TASK TO COMPLETE:
Using the data that follows, return exactly the lines from the one that contains "868x411 pixels. Task: Expand" through the one that contains "You are a GUI", ends included.

***** PROVIDED RECORDS

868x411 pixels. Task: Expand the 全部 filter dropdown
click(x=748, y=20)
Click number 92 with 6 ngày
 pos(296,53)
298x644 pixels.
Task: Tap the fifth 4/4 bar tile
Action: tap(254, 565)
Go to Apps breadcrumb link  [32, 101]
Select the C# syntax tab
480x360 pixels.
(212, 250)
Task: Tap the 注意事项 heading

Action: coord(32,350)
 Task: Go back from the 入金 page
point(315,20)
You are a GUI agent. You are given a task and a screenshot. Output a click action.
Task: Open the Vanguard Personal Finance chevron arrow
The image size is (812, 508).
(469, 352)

**********
***** PROVIDED RECORDS

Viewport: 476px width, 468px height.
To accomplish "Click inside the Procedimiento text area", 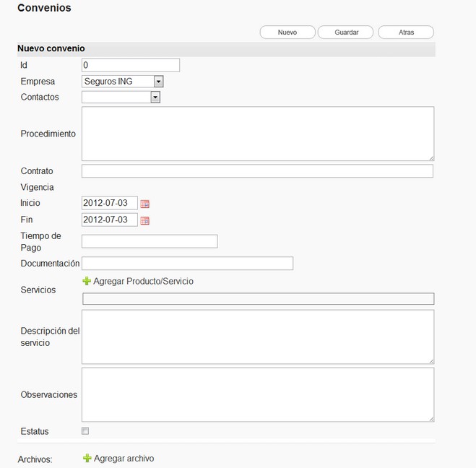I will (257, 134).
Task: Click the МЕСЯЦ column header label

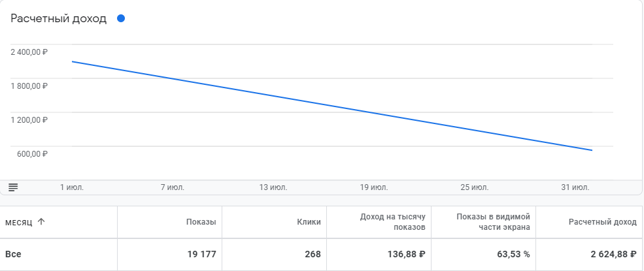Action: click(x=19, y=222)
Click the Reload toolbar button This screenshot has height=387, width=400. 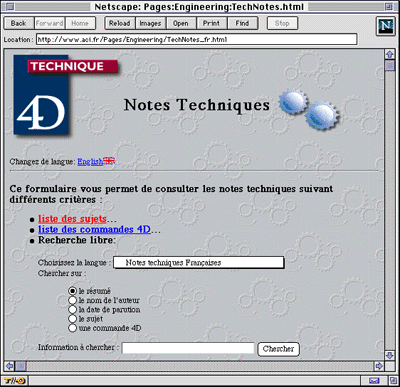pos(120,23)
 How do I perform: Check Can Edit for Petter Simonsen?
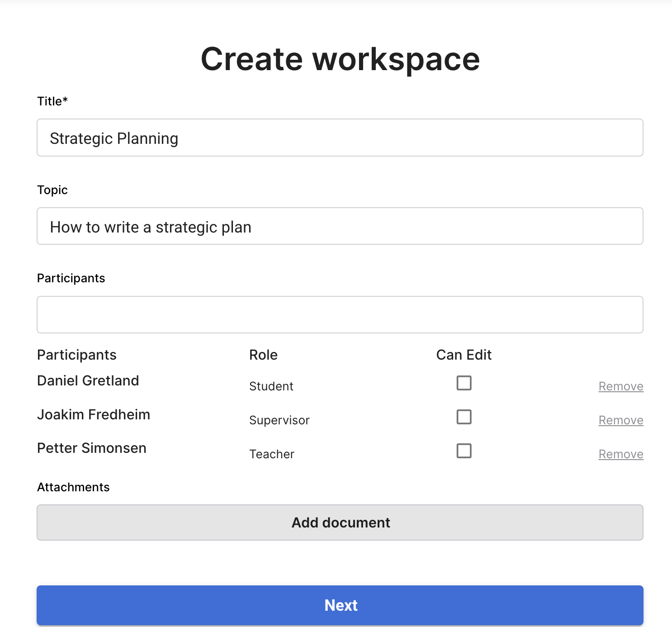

**********

TASK RESULT:
868x411 pixels. Task: Expand the 全部 filter dropdown
click(x=748, y=20)
Click number 92 with 6 ngày
 pos(296,53)
298x644 pixels.
Task: Tap the fifth 4/4 bar tile
Action: tap(254, 565)
Go to Apps breadcrumb link  [32, 101]
Select the C# syntax tab
480x360 pixels.
(212, 250)
Task: Tap the 注意事项 heading

Action: coord(32,350)
 Task: Go back from the 入金 page
point(315,20)
You are a GUI agent. You are given a task and a screenshot. Output a click action.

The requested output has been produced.